How to choose a research topic that isn't too broad or too narrow? 🎯

Amanda

New member
Joined
Mar 9, 2026
Messages
9
I have to write a 15-page research paper and I can't choose a topic. Everything I think of is either "the entire Cold War" (too broad) or "what one soldier ate for breakfast on June 3, 1952" (too narrow).

My professor said to start with something I'm curious about, then narrow it down. I like World War II, but that's still huge.

She suggested adding: time period, location, specific angle. So instead of "World War II" → "women factory workers in Detroit during WWII." That feels doable.

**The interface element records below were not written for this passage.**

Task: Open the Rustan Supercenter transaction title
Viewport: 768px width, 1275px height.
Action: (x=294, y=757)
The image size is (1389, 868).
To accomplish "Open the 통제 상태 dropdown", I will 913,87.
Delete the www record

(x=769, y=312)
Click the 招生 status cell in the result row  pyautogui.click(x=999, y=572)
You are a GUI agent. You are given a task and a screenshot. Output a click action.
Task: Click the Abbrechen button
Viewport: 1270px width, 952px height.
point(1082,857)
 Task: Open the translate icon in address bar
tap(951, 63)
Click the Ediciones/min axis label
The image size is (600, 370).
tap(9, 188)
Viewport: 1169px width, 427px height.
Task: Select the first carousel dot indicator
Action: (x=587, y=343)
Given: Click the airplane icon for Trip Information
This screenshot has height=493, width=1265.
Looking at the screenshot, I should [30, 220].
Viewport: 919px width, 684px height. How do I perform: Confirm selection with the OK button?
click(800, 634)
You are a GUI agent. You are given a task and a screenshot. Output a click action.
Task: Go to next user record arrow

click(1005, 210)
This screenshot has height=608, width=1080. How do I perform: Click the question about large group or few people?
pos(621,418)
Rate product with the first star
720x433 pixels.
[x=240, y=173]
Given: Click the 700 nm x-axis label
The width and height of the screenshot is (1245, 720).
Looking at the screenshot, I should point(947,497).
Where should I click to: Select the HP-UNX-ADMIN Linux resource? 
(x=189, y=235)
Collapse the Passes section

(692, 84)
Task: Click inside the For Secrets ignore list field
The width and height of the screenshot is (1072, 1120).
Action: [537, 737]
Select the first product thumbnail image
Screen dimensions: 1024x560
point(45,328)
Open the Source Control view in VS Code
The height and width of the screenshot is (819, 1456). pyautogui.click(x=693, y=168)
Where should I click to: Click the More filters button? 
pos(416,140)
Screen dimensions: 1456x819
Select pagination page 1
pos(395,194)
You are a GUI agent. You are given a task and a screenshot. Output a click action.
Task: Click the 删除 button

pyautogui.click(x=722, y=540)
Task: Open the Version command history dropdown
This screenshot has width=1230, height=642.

How do you guys choose topics? I'm stuck!
 
I do the "question storm." Take your broad topic and write down every question you can think of. For WWII: What did women do? How did it change things? Where did they work? What happened after? Then pick ONE question that actually interests you. "How did wartime factory work change women's expectations about careers?" That's a real argument now. Topics aren't topics, they're questions you're trying to answer.
 
Mind maps work for me. I put "WWII" in a circle, then draw branches: home front, battles, leaders, technology, aftermath. Then each branch gets smaller branches. Home front → women → factories → Detroit → Rosie the Riveter → postwar employment rates. By the time I'm at the tiny branches, I've got a specific topic. It's like zooming in on Google Maps until you see the actual street. Start satellite view, end street view.